In the same room, on the same couch, looking out the window. There’s a poem by (W.B.)Yeats, or a section of essays by Yeats called “The Trembling of the Veil” meaning, I guess, or I interpreted that (as) the trembling of the veil of perception, trembling of the veils of eternity, so I took that title and the sort of homely everyday instance of the trembling of the veil or the change of perception was:

(The Trembling of the Veil)

“Today out of the window/the trees seem like live/organisms on the moon./Each bough extended upward/ covered at the north end/with leaves, like a green/hairy protuberance. I saw/the scarlet-and-pink shoot-tips/of budding leaves wave/delicately in the sunlight,/blown by the breeze,/all the arms of the trees/bending and straining downward/at once when the wind/pushed them.”
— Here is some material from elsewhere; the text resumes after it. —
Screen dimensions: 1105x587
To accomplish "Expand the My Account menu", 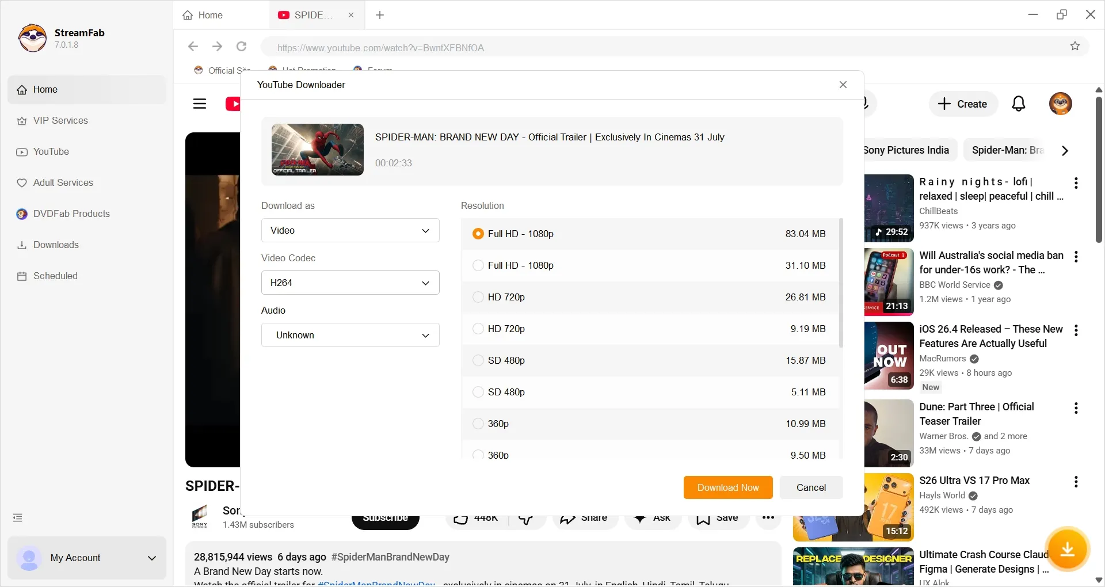I will (151, 558).
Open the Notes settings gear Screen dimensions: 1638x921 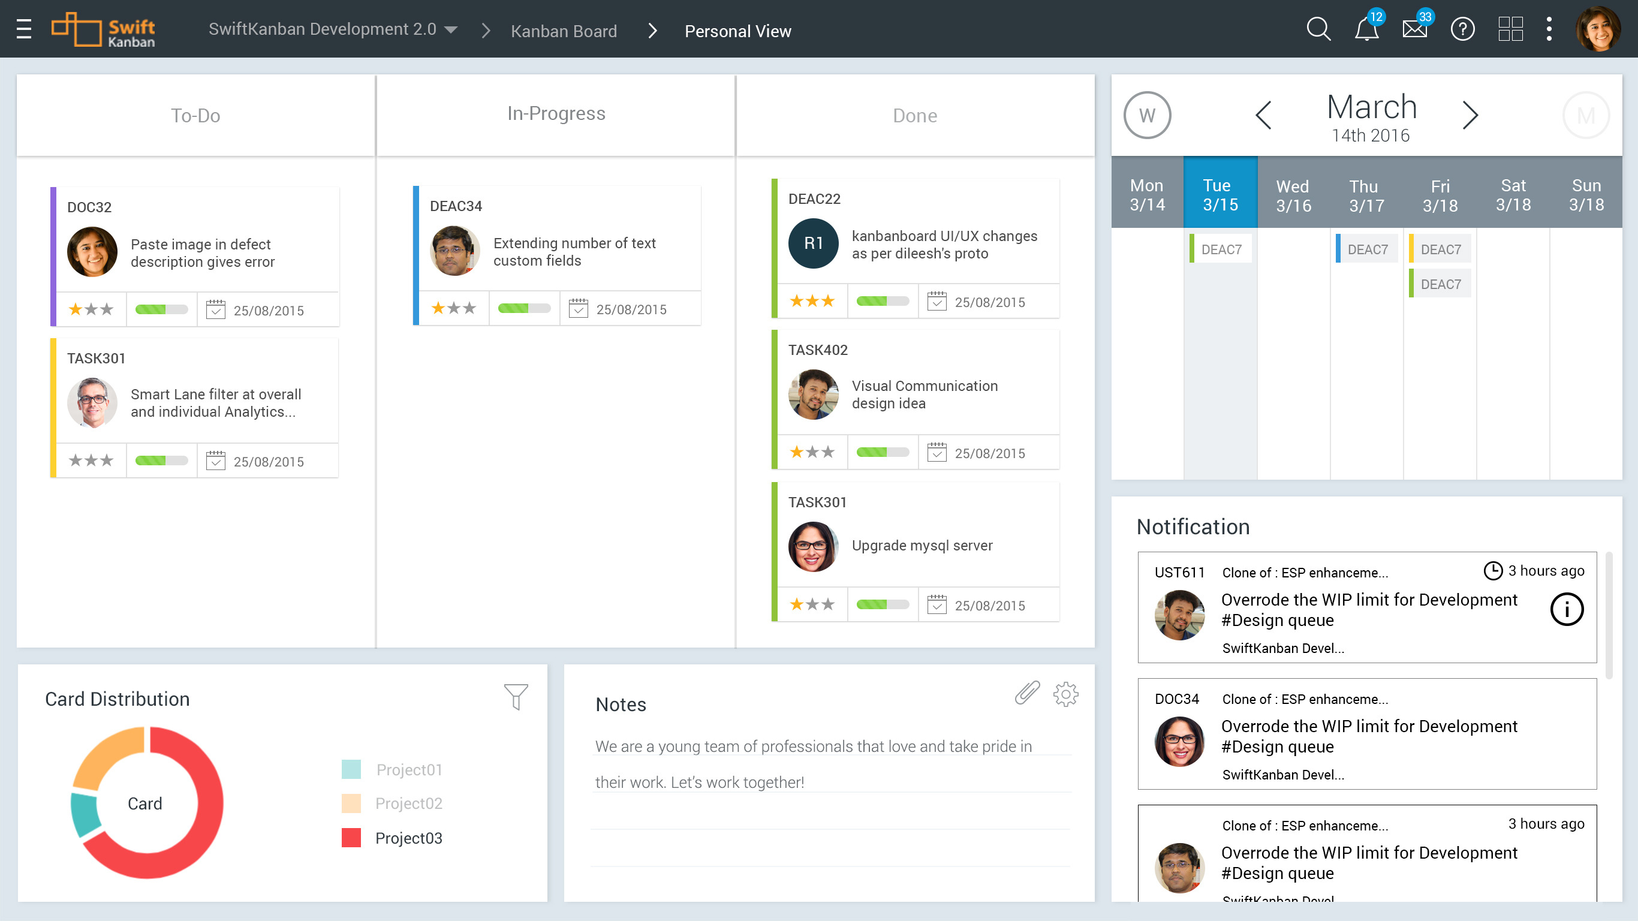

What I was doing there was just looking out the window and trying to describe a little piece of actuality with detail, to fix my mind, or to root my mind, ground my mind somewhere in a common place that other people could see.  I figured that if I was in eternity of if I was a poet or if I was a spiritual angel or if the mind was open, there wasn’t anything I could do about it except maybe look at something specific and describe that.  That if other people could see through my eyes whatever virtue I had would shiver in their brain.  In other words, the only way I could actually communicate the sense of eternity that I had, or might have or wanted to have, was through concrete particular detail, grounding my mind.  Taking the opposite direction of the apocalyptic light-hunger poetry that I’d been churning up before; taking exactly the opposite direction (and) turning around to face everyday universe, be human.  So (I) wrote a series of real simple poems dealing with that, and also looked over all my old writing to see if I had anything in my prose or in my journals that was real, that actually did cover day-to-day perceptions.  I found a couple of things that I’d written and put them into lines and sent them on to  (William Carlos) Williams and his immediate reaction was “This is it!  Do you have many more things like this?”